The Nazis had some intention of annexing a large swath of northeastern France and replacing that region's inhabitants with German settlers, and initially forbade French refugees from returning to this region. These restrictions, which were never thoroughly enforced, were basically abandoned following the invasion of the Soviet Union, which had the effect of turning the Nazis' territorial ambitions almost exclusively to the East. German troops guarding the boundary line of the northeastern Zone interdite were withdrawn on the night of 17–18 December 1941 although the line remained in place on paper for the remainder of the occupation.
Nevertheless, effectively Alsace-Lorraine was annexed: German law applied to the region, its inhabitants were conscripted into the Wehrmacht and pointedly the customs posts separating France from Germany were placed back where they had been between 1871–1918. Similarly, a sliver of French territory in the Alps was under direct Italian administration from June 1940 to September 1943. Throughout the rest of the country, civil servants were under the formal authority of French ministers in Vichy. René Bousquet, the head of French police nominated by Vichy, exercised his power in Paris through his second-in-command, Jean Leguay, who coordinated raids with the Nazis. German laws took precedence over French ones in the occupied territories, and the Germans often rode roughshod over the sensibilities of Vichy administrators.
On 11 November 1942, following the landing of the Allies in North Africa (Operation Torch), the Axis launched Operation Anton, occupying southern France and disbanding the strictly limited "Armistice Army" that Vichy had been allowed by the armistice.

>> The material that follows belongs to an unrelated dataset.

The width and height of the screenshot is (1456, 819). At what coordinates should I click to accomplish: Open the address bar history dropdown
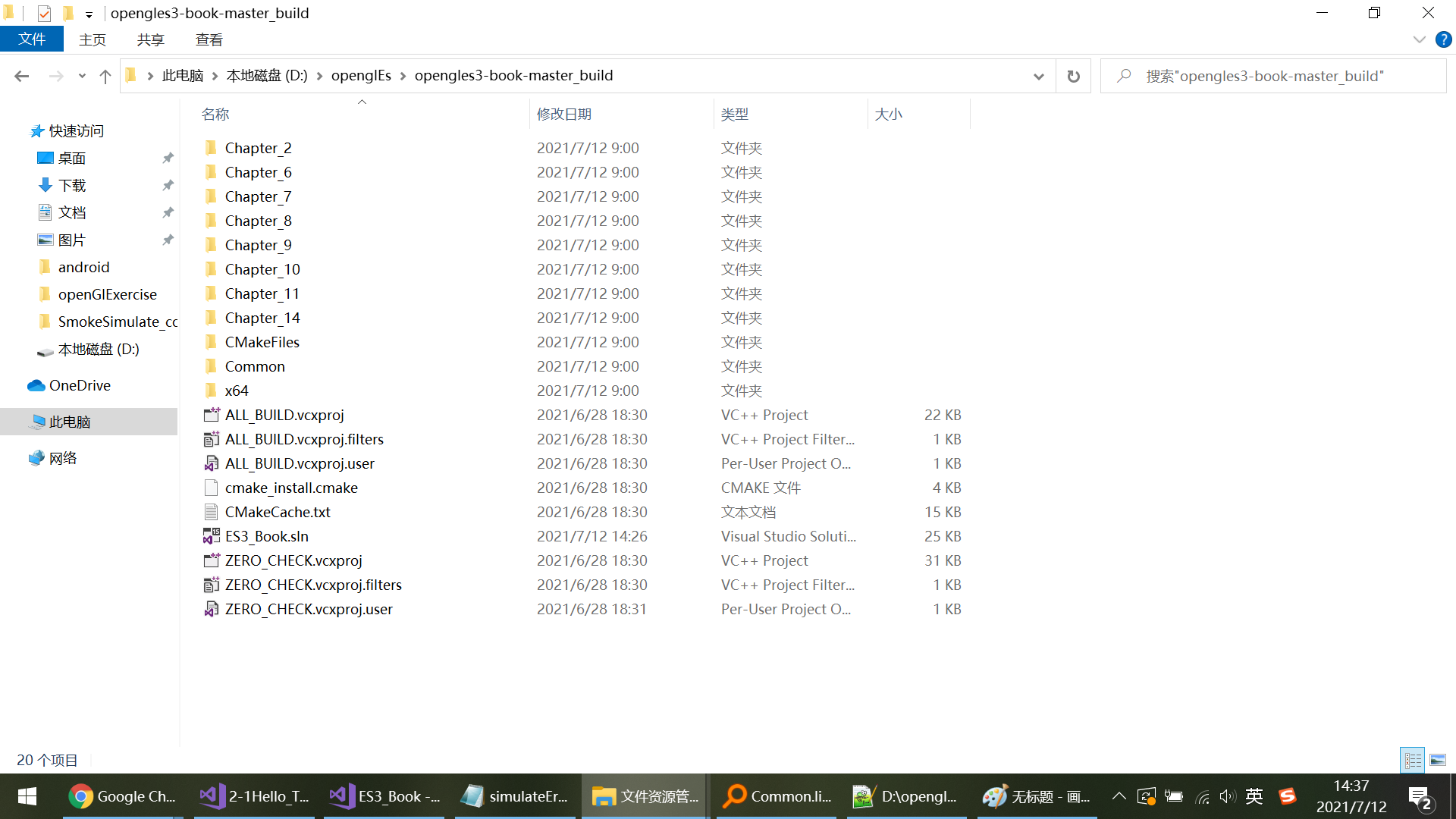point(1038,76)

Vichy's claim to be the legitimate French government was denied by Free France and by all subsequent French governments after the war. They maintain that Vichy was an illegal government run by traitors, having come to power through an unconstitutional coup d'état. Pétain was constitutionally appointed the Premier by President Lebrun on 16 June 1940, and he was legally within his rights to sign the armistice with Germany; yet, his decision to ask the National Assembly to dissolve itself while granting him dictatorial powers has been more controversial. Historians have particularly debated the circumstances of the vote by the National Assembly of the Third Republic, granting full powers to Pétain on 10 July 1940. The main arguments advanced against Vichy's right to incarnate the continuity of the French state were based on the pressure exerted by Pierre Laval, former Premier in the Third Republic, on the deputies in Vichy, and on the absence of 27 deputies and senators who had fled on the ship Massilia, and thus could not take part in the vote. The legitimacy of the Vichy government was recognised by the United Kingdom, the United States, and other nations, which extended diplomatic recognition to Petain's government.